REVISTA DE IMPRENSA. Porto é o distrito com mais provas pendentes

Até 1 de outubro, havia registo de pelo menos 15.214 exames pedidos por escolas de condução, alunos autopropostos (renovações) e para reconhecimento de títulos estrangeiros. Os dados do Instituto da Mobilidade e dos Transportes (IMT) foram revelados na edição do Jornal de Notícias (JN) desta segunda-feira. 

Deste total, a maioria (12.881) são exames de condução e 2.333 são provas teóricas. De acordo com a estatística no site do IMT, há quem esteja à espera meses ou até anos: 4.723 aguardam há mais de três meses, 105 há mais de quatro anos. Porque é que isto acontece? Devido à "falta brutal" de examinadores e instrutores, explicam a Automóvel Clube de Portugal (ACP) e a Associação Portuguesa de Escolas de Condução (APEC).
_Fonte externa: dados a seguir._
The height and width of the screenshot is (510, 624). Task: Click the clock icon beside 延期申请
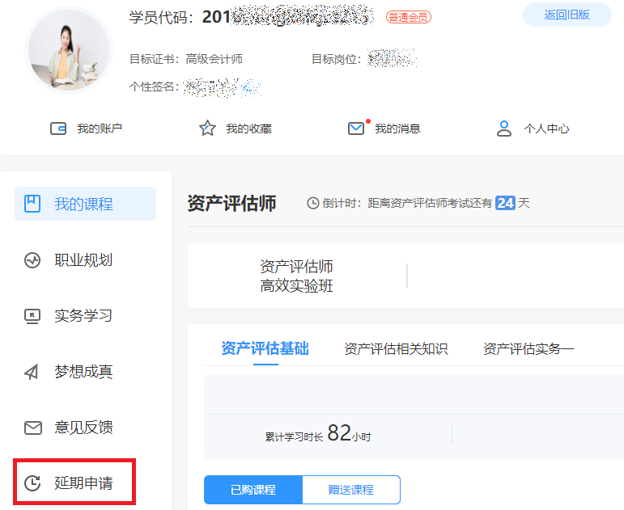pos(32,484)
Ao JN, o IMT confirmou os atrasos nos exames teóricos e práticos, tanto nos seus centros como nos privados, que resultam, em parte, das medidas aplicadas durante a pandemia. Em concelhos onde a oferta de centros é reduzida ou exclusiva ao IMT, "verifica-se um constrangimento adicional da capacidade de oferta", assume o instituto. Para tentar colmatar esta tentativa espera, o IMT tem reforçado equipas locais com a deslocalização de examinadores de outros distritos e estão a ser formados novos profissionais. 

O distrito do Porto é o que tem mais provas pendentes no continente. Até 1 de outubro, eram 2.261, a maioria exames práticos de condução (2.129). A maior parte dos alunos (1.815) espera até três meses, mas 422 aguardam entre 100 e 399 dias. Em Lisboa, há registo de 1.791 exames pendentes (1.682 de condução), sendo que mais de 1.000 alunos aguardam há mais de três meses. Faro, Viana do Castelo, Santarém e Beja são os outros distritos com mais provas pendentes - respetivemente, 1.372, 1.291, 1.503 e 1.076.